*** Opening of Provided records ***

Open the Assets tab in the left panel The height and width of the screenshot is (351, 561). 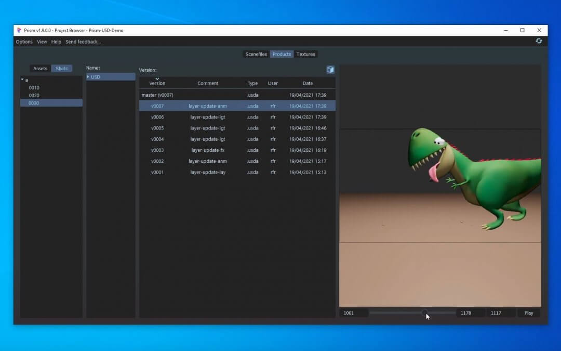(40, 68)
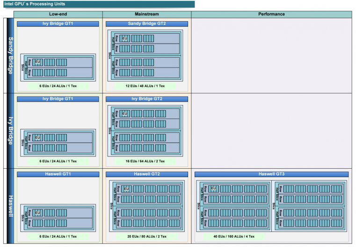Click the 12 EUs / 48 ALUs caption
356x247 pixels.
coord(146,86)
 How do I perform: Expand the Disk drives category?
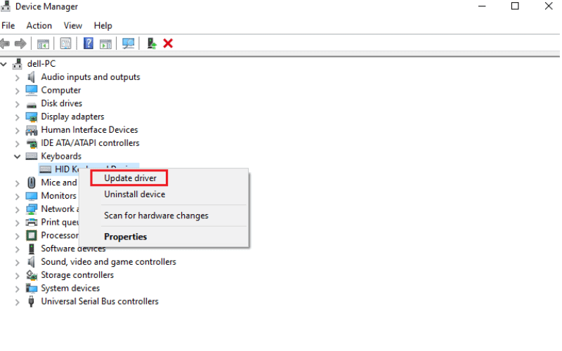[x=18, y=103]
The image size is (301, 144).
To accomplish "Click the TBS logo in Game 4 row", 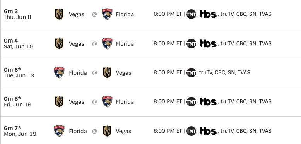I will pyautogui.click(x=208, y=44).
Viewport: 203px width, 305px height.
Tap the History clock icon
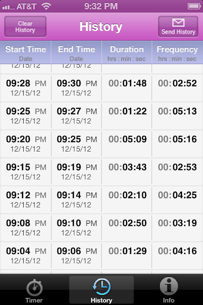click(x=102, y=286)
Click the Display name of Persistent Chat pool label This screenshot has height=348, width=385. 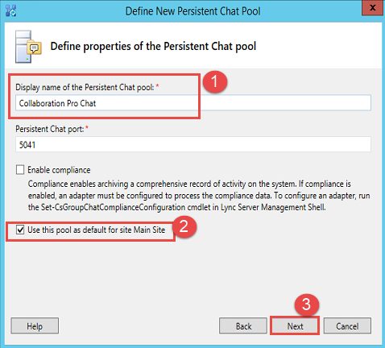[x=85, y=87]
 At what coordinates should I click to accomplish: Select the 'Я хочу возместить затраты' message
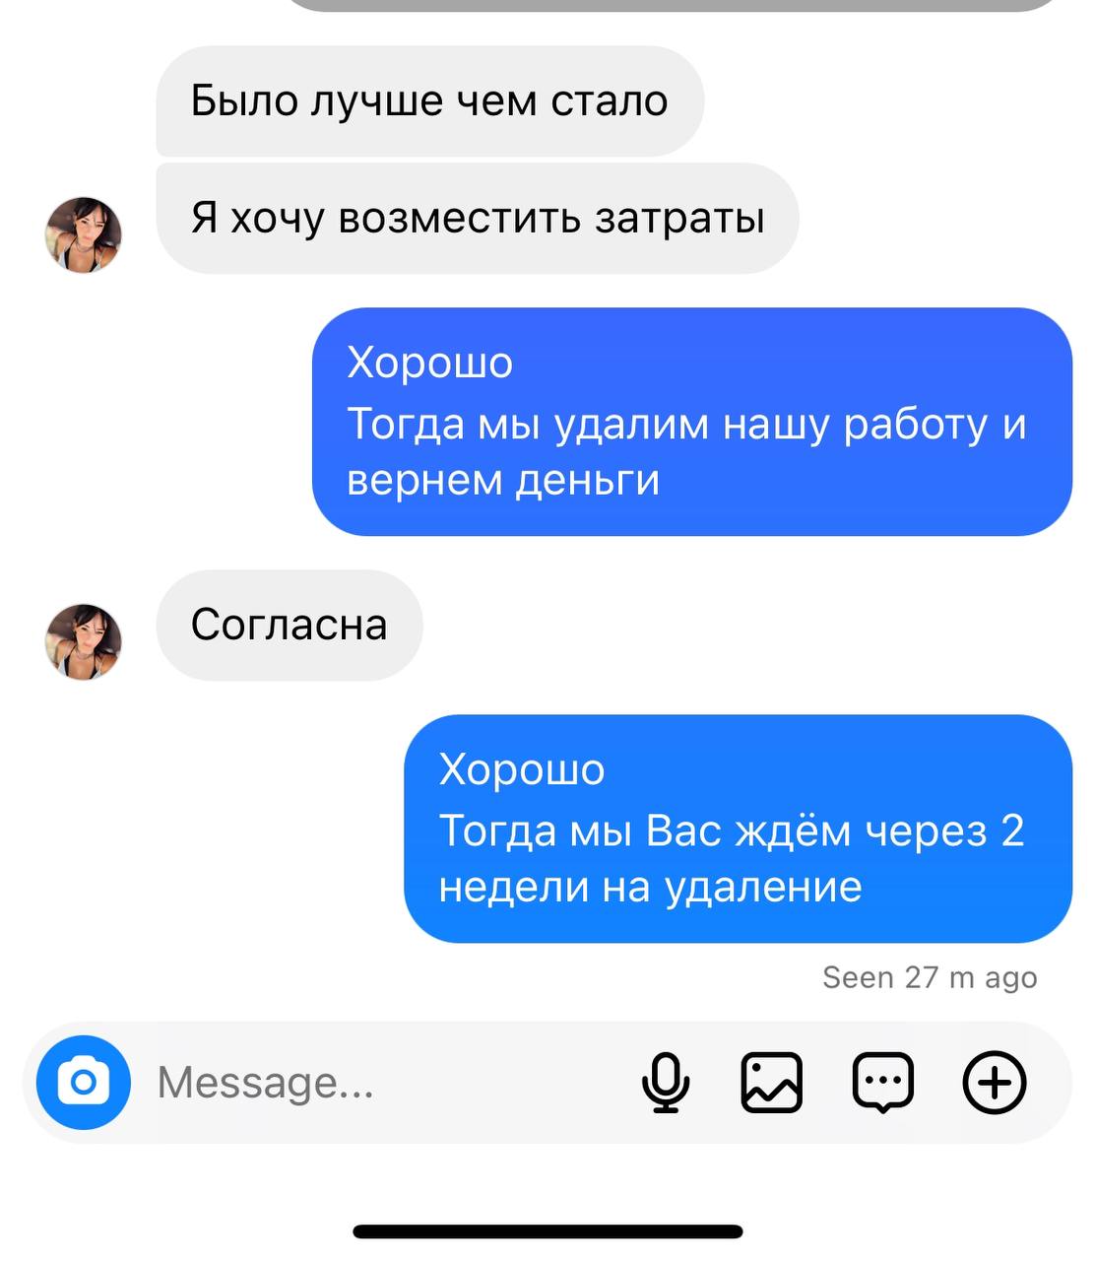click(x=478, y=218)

*** Close of Provided records ***

# Aim of the exercise
Repeat exactly the lines above, starting at the one that contains "At what coordinates" and stopping at the last line of the entries, and leave out the pictures.

# Task answer
 At what coordinates should I click to accomplish: Select the 'Я хочу возместить затраты' message
click(x=478, y=218)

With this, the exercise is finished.